Segment Start: Source data
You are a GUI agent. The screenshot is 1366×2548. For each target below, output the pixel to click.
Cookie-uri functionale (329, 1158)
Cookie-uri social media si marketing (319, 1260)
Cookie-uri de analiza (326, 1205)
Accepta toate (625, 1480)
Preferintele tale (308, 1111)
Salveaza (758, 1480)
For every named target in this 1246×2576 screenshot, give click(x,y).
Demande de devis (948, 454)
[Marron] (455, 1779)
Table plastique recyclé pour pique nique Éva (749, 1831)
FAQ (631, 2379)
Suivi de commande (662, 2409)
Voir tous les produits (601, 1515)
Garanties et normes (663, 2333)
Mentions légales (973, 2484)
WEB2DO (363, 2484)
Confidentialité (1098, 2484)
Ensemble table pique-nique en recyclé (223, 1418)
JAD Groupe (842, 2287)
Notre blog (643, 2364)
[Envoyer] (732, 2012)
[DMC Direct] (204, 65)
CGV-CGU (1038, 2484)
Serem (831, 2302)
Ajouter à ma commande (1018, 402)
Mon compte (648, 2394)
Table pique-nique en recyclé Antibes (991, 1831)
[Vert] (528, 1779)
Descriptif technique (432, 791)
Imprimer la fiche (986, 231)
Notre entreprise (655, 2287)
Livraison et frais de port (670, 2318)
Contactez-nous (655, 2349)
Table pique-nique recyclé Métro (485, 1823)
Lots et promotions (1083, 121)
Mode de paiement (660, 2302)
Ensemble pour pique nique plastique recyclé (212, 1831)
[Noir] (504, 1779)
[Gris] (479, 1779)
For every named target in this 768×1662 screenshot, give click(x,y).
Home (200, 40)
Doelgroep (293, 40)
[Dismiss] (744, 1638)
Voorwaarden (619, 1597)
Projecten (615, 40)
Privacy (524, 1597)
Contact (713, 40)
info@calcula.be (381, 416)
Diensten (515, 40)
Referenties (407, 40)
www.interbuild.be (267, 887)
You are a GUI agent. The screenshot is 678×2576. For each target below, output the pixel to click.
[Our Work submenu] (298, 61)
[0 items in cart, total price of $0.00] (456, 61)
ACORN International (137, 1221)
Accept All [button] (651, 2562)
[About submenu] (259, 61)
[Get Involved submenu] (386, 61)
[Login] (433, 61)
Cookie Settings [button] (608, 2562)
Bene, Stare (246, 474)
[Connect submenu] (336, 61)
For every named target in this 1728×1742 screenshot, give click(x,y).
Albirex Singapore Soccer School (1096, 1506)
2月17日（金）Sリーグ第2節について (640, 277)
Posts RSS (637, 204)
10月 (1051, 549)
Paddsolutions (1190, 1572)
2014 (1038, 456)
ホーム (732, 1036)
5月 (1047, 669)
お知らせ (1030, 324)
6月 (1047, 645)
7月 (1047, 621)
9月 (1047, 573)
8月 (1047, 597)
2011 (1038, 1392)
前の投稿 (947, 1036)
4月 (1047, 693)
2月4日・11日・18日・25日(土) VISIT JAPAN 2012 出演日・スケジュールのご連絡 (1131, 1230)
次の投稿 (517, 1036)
Segment End: Source data
Only those lines of the entries above that run from the line containing "[DMC Direct] (204, 65)" to the line containing "For every named target in this 1728×1742", both included, should be transcribed exactly.

▸ **Your solution**
[DMC Direct] (204, 65)
CGV-CGU (1038, 2484)
Serem (831, 2302)
Ajouter à ma commande (1018, 402)
Mon compte (648, 2394)
Table pique-nique en recyclé Antibes (991, 1831)
[Vert] (528, 1779)
Descriptif technique (432, 791)
Imprimer la fiche (986, 231)
Notre entreprise (655, 2287)
Livraison et frais de port (670, 2318)
Contactez-nous (655, 2349)
Table pique-nique recyclé Métro (485, 1823)
Lots et promotions (1083, 121)
Mode de paiement (660, 2302)
Ensemble pour pique nique plastique recyclé (212, 1831)
[Noir] (504, 1779)
[Gris] (479, 1779)
For every named target in this 768×1662 screenshot, give click(x,y).
Home (200, 40)
Doelgroep (293, 40)
[Dismiss] (744, 1638)
Voorwaarden (619, 1597)
Projecten (615, 40)
Privacy (524, 1597)
Contact (713, 40)
info@calcula.be (381, 416)
Diensten (515, 40)
Referenties (407, 40)
www.interbuild.be (267, 887)
You are a GUI agent. The screenshot is 678×2576. For each target below, output the pixel to click.
[Our Work submenu] (298, 61)
[0 items in cart, total price of $0.00] (456, 61)
ACORN International (137, 1221)
Accept All [button] (651, 2562)
[About submenu] (259, 61)
[Get Involved submenu] (386, 61)
[Login] (433, 61)
Cookie Settings [button] (608, 2562)
Bene, Stare (246, 474)
[Connect submenu] (336, 61)
For every named target in this 1728×1742 screenshot, give click(x,y).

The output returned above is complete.